I see the year 2018 as my modern white tornado tackling some grit. My family has experienced great upheaval starting with sickness and injury, then losing a friend to tragedy, seeing a beloved parent lose his ability to function, experiencing the fear of having another parent almost lose her home. The year swept in, destroyed much in its path and created chaos.
As a writer, the greatest change is that my co-author, my mom, is moving a thousand-plus miles away. As a mother, the hardest change is that my daughter is doing the same thing. I’m going from being part of the sandwich generation to dealing with a solitude I haven’t felt since I was in my thirties, single and living each day for myself without worrying much about the family who lived so far away.

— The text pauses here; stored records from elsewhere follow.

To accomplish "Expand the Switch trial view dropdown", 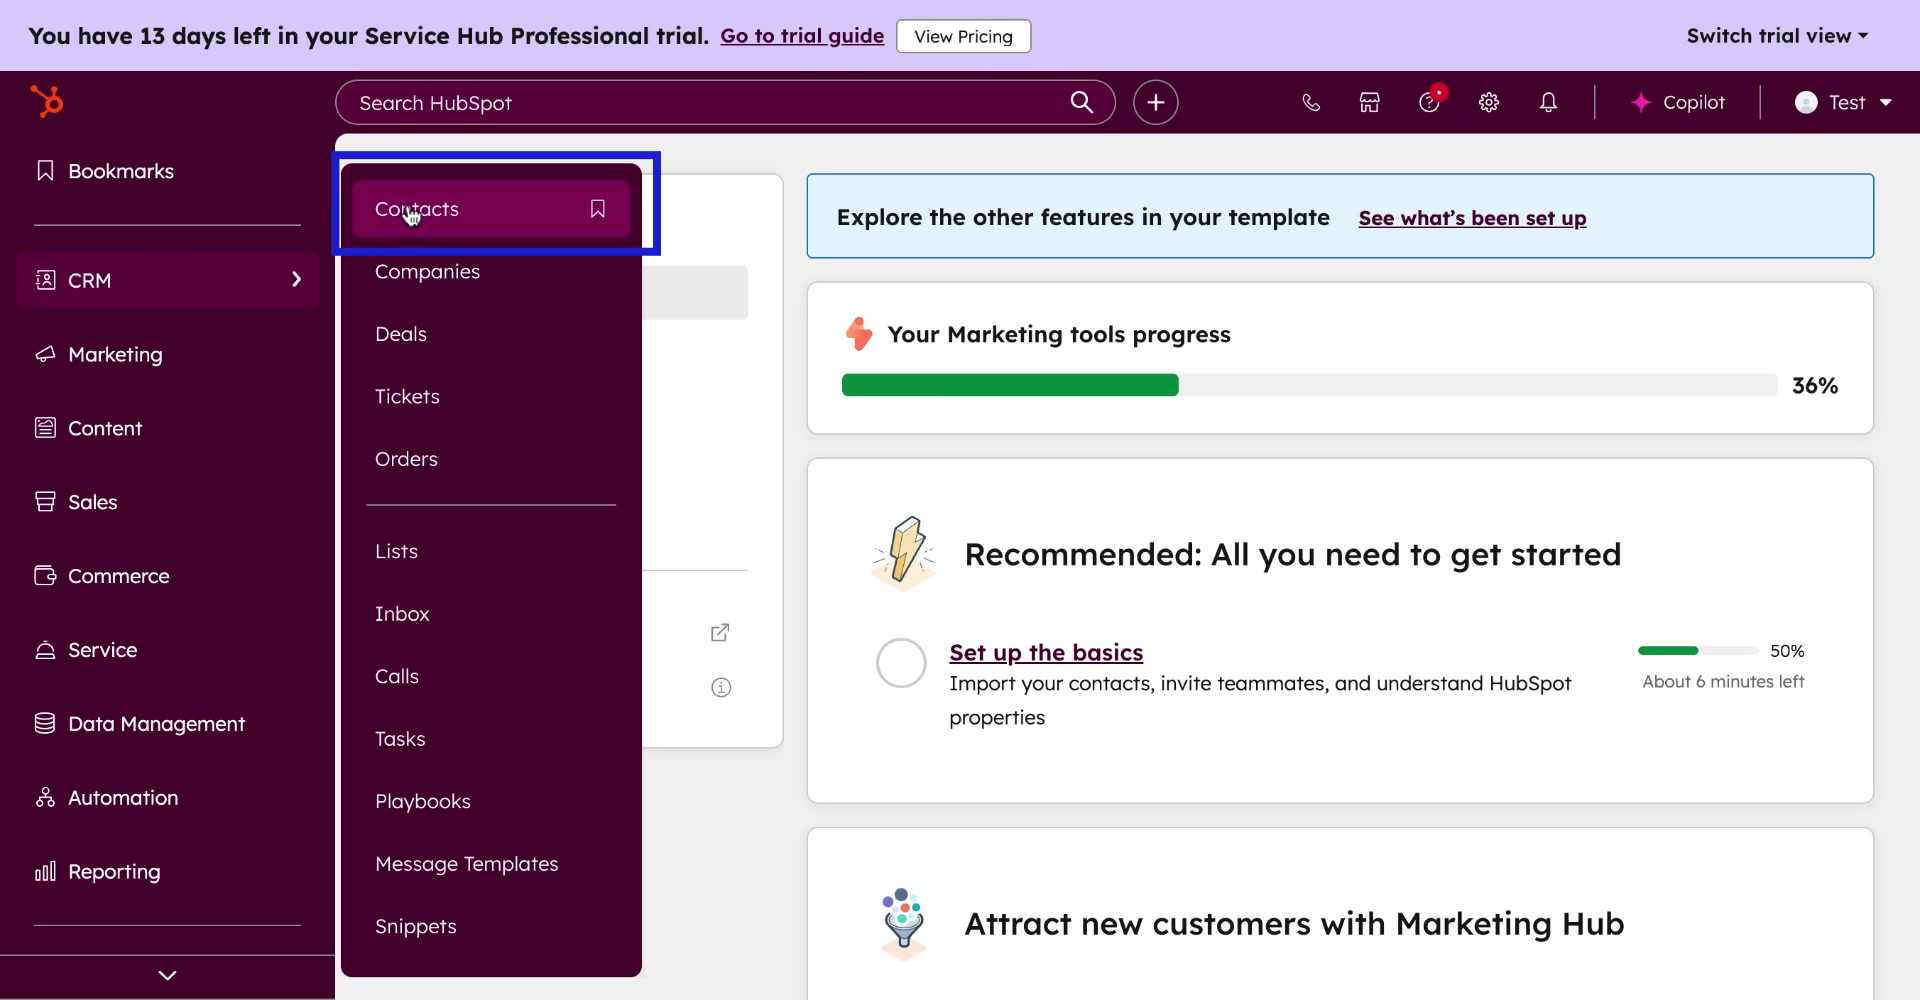I will (1777, 35).
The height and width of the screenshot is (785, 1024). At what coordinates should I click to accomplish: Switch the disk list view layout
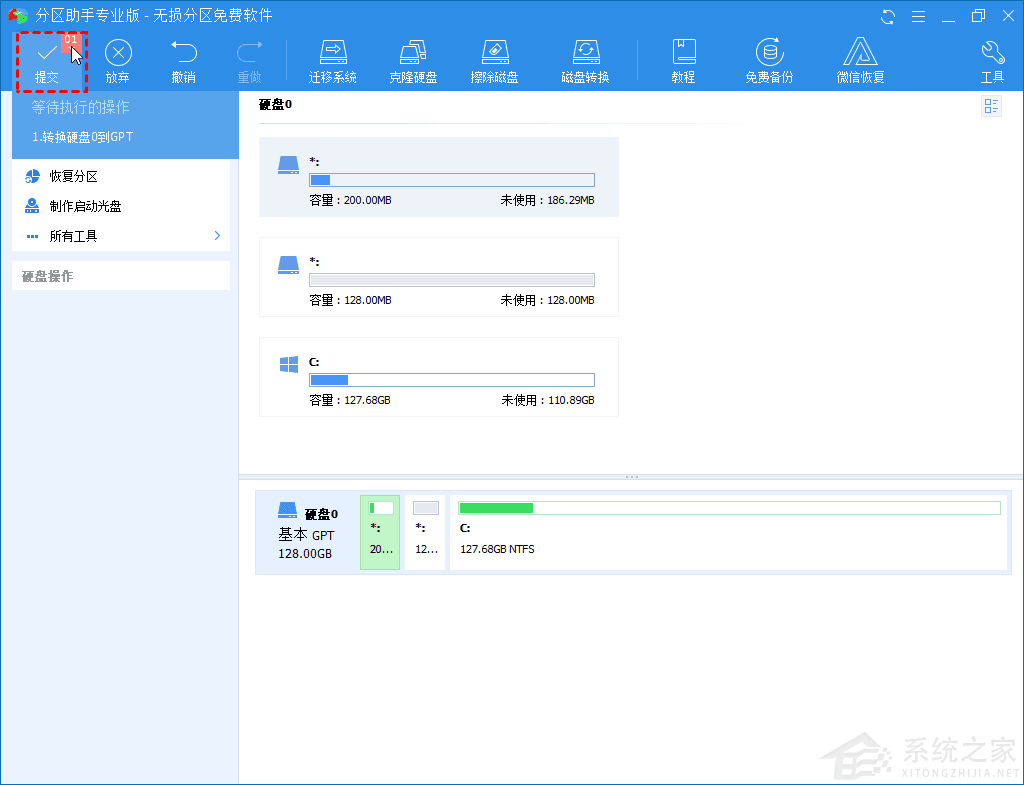[991, 106]
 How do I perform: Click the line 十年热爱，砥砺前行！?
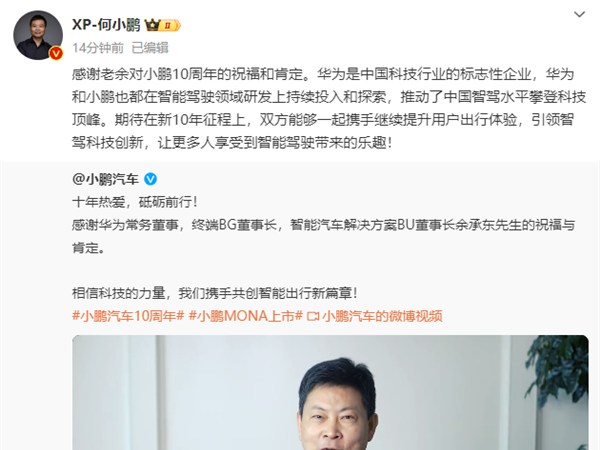(x=135, y=202)
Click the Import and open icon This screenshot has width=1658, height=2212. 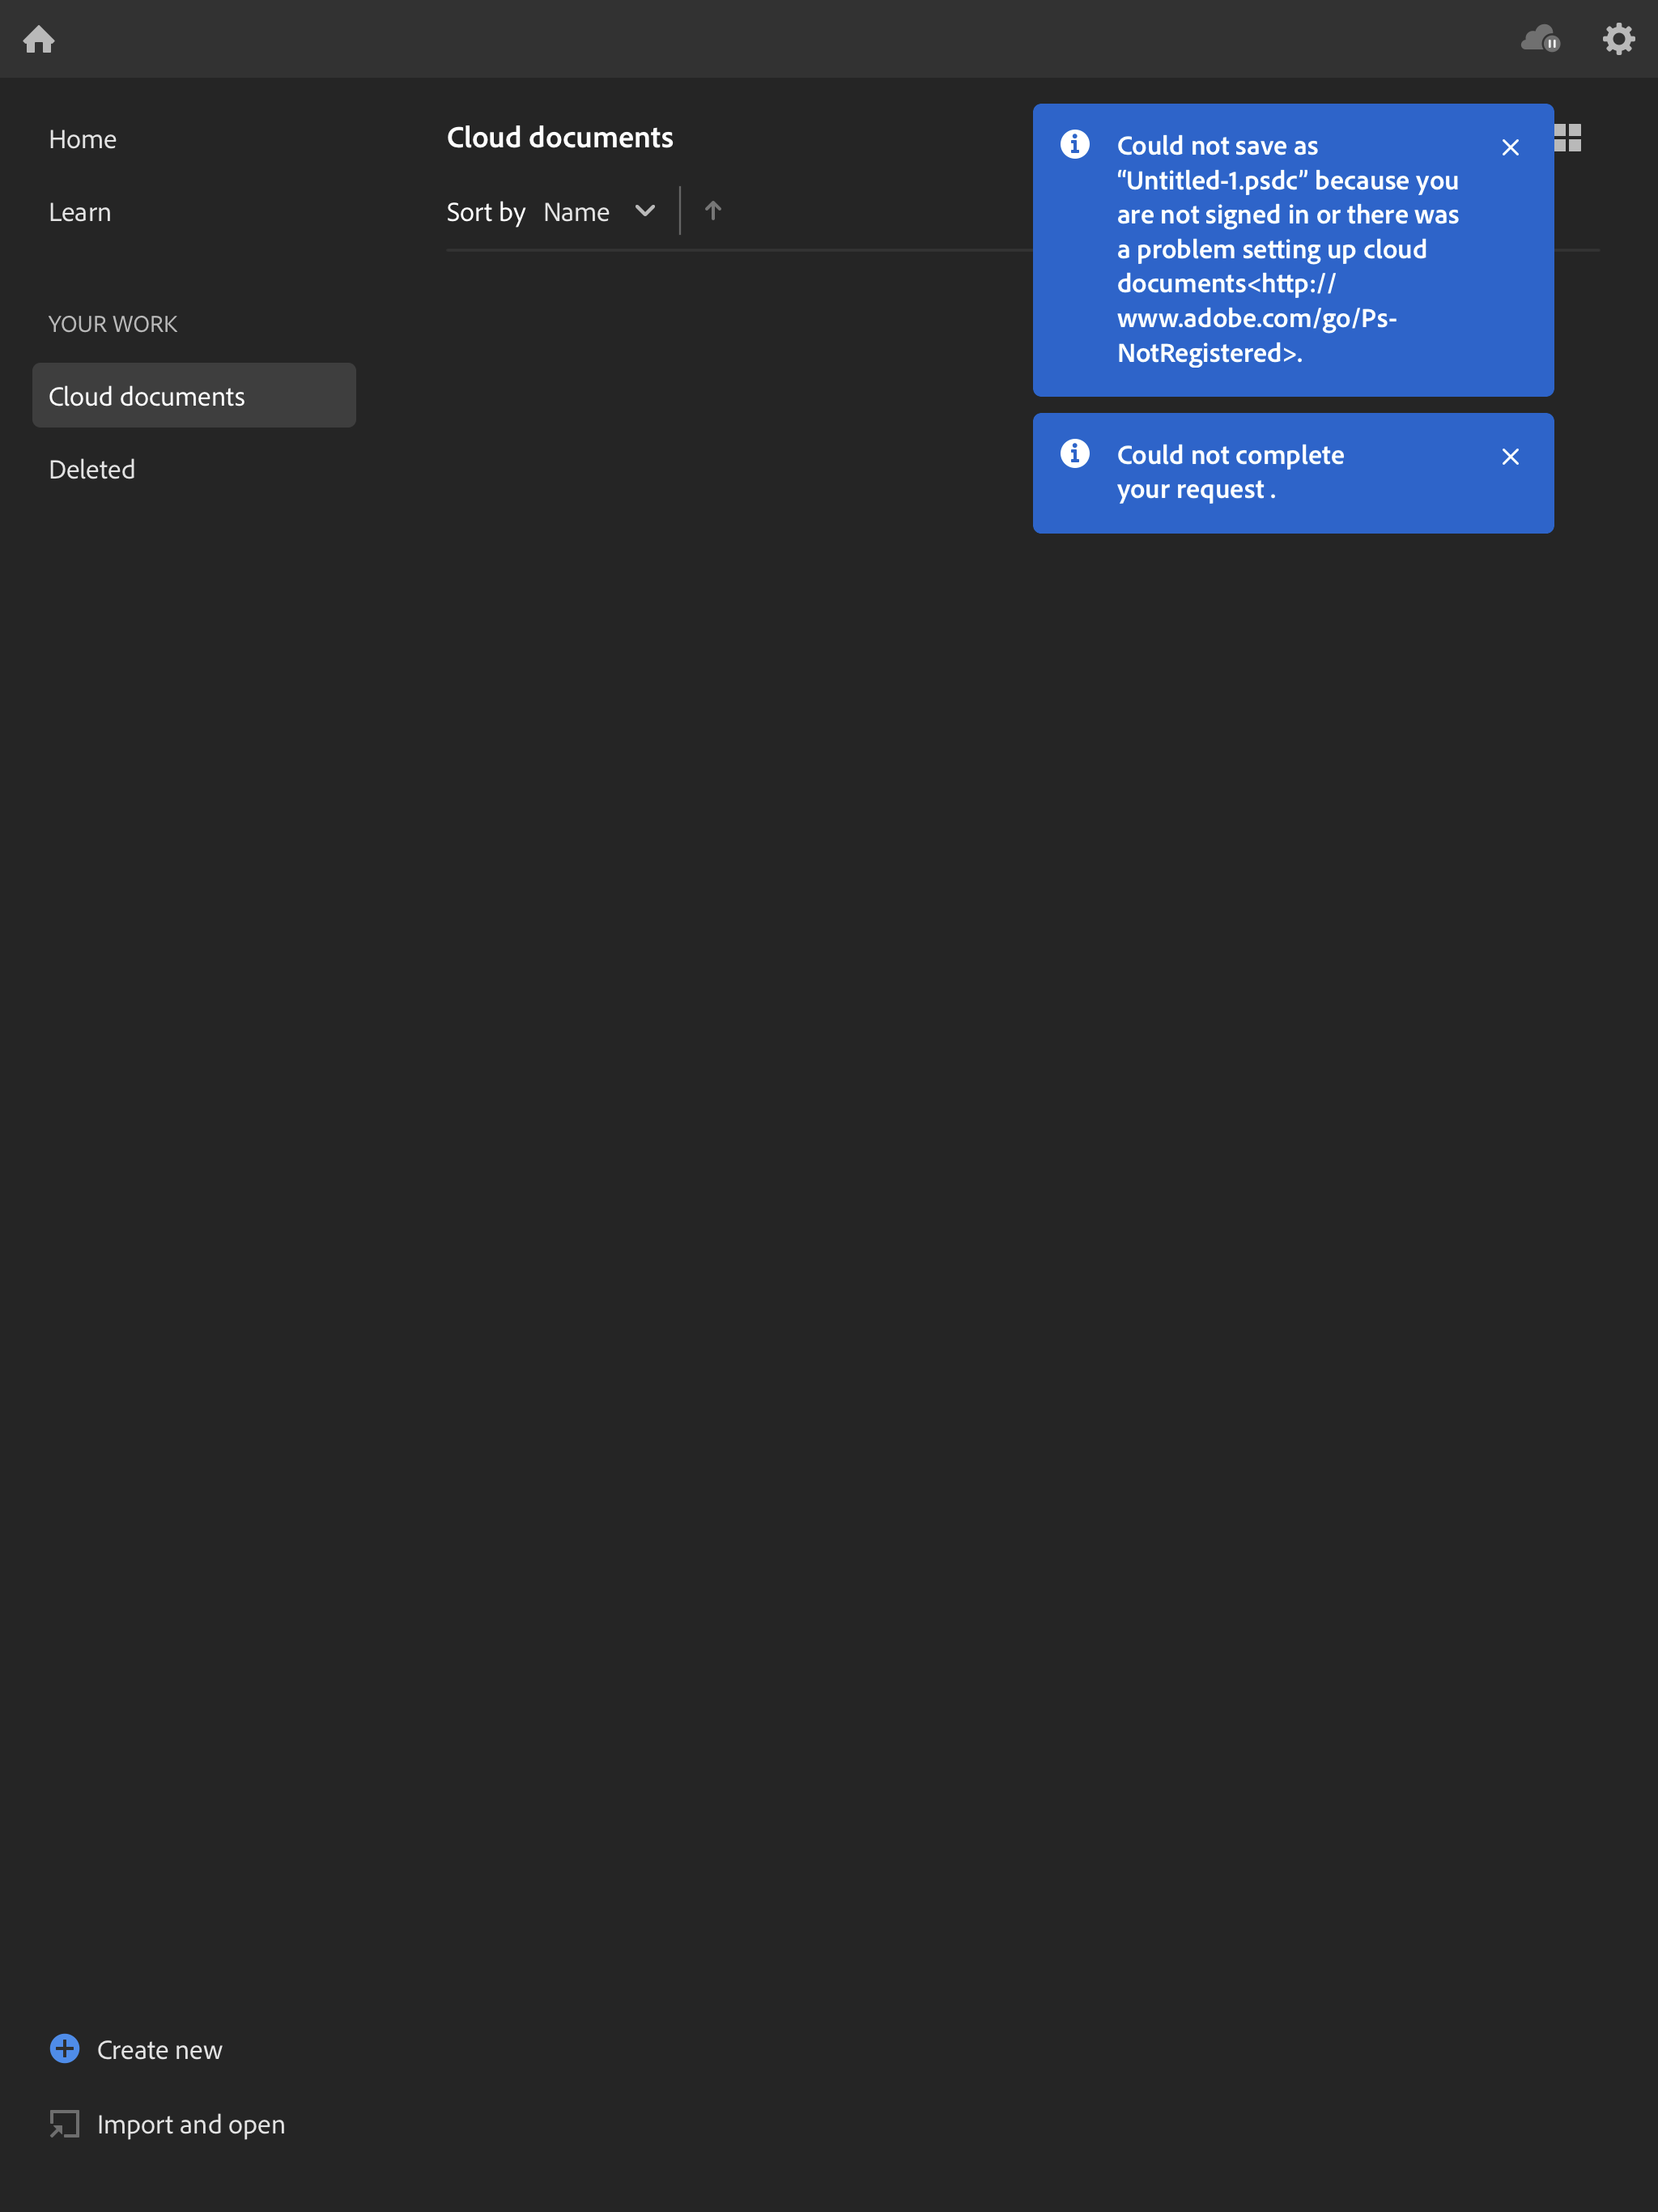64,2123
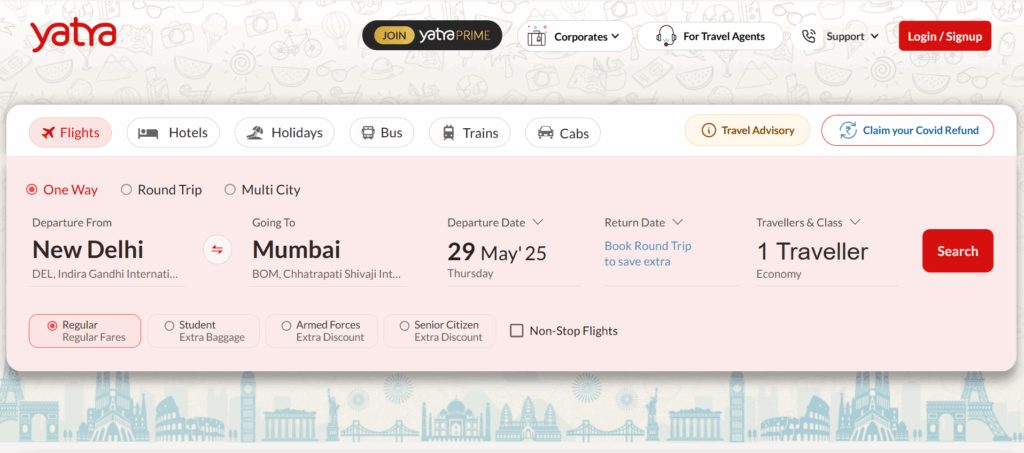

My mind is reaching for the positives in this white tornado: my mom will be with my other sisters, well-cared for and in a better living situation. My daughter will get the life experience I think she really needs to grow into her own. I will get some quality time with my husband that we both want and more time to write my own stories. But I’m not a child so it’s not as easy to let go of the dragon. The path the tornado took has left much residue behind: I see it in the sadness on the faces of my husband and sister-in-law; in the stress I see in both my mom and my daughter’s eyes. I feel it my heart when I think about how I’ll live without the wisdom of my ma, the daily laughter of my baby girl, the good-hearted joking of my father-in-law.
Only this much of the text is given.